■ **Exercise**
Take the line containing "493x660 pixels." and each line after it through the end of the data below, and return them exactly, minus any pictures.

______________________________

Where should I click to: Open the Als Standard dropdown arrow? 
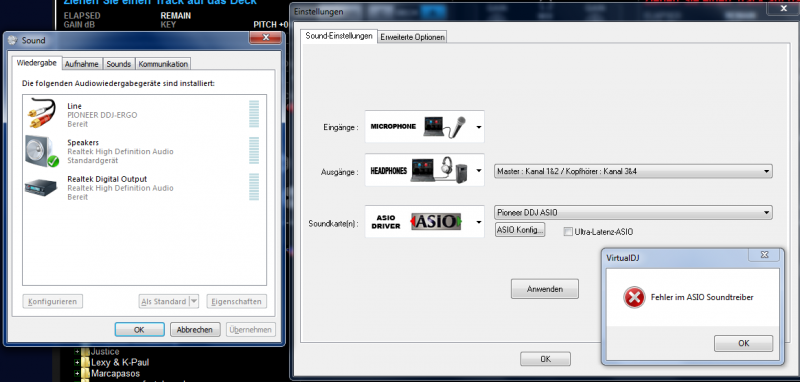[193, 301]
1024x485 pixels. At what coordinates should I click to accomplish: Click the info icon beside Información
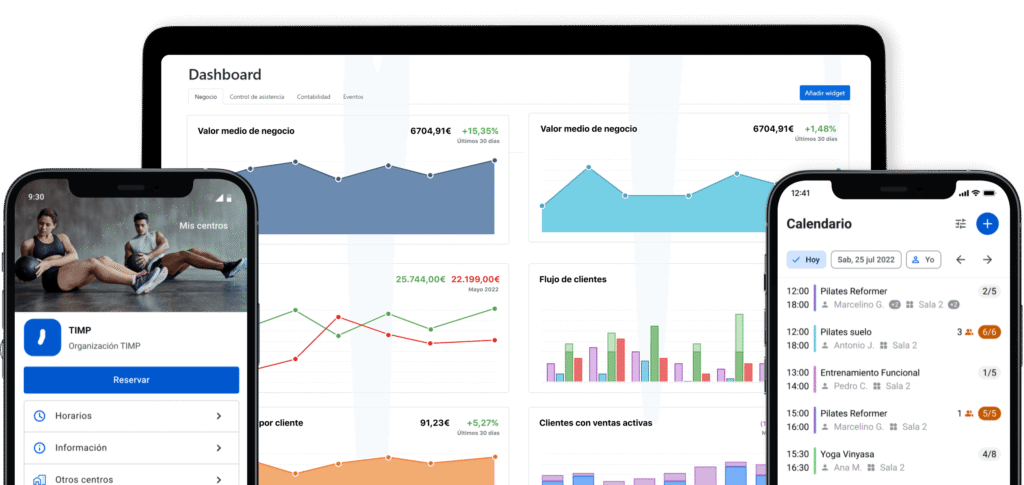[x=40, y=448]
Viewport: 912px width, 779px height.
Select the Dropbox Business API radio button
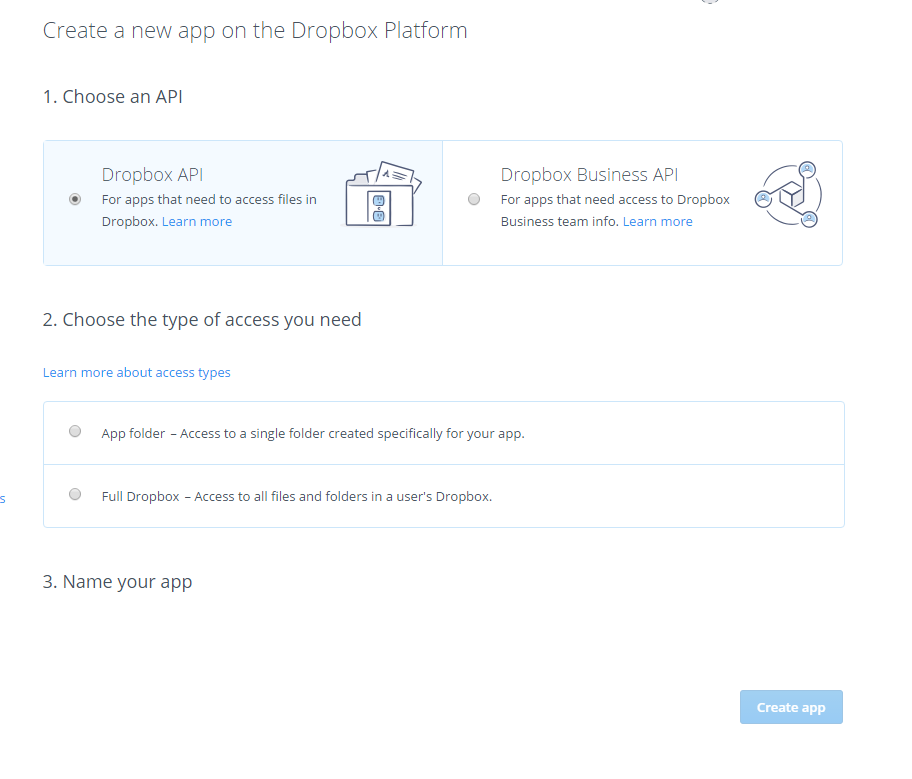(474, 199)
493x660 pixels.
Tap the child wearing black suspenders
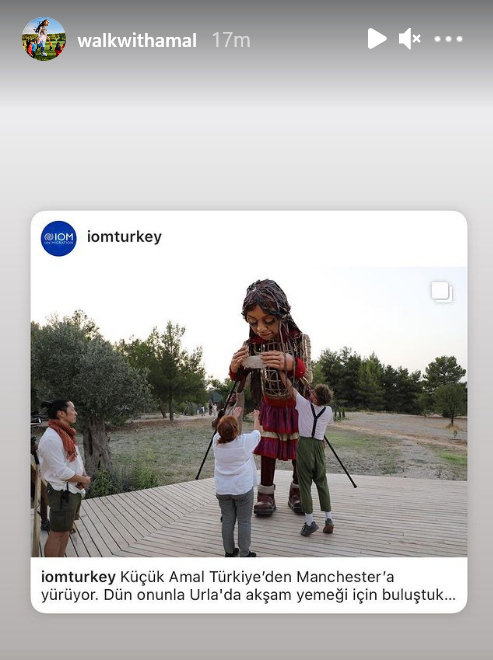point(314,459)
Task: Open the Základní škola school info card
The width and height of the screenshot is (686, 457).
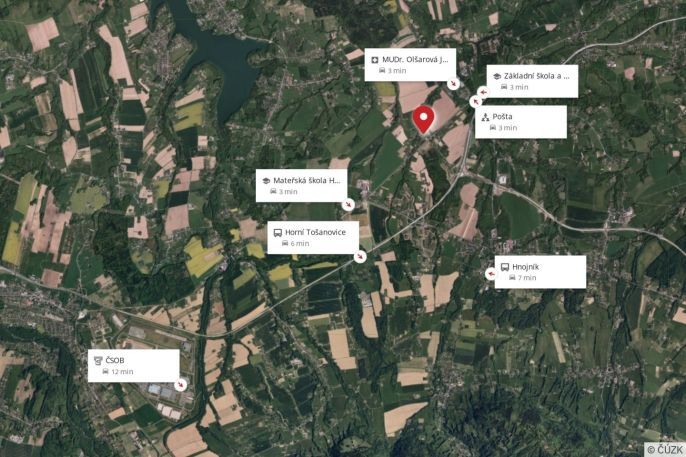Action: 532,81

______________________________

■ **Task answer**
493x660 pixels.
Tap the child wearing black suspenders
point(314,459)
Task: Open the Základní škola school info card
The width and height of the screenshot is (686, 457).
Action: 532,81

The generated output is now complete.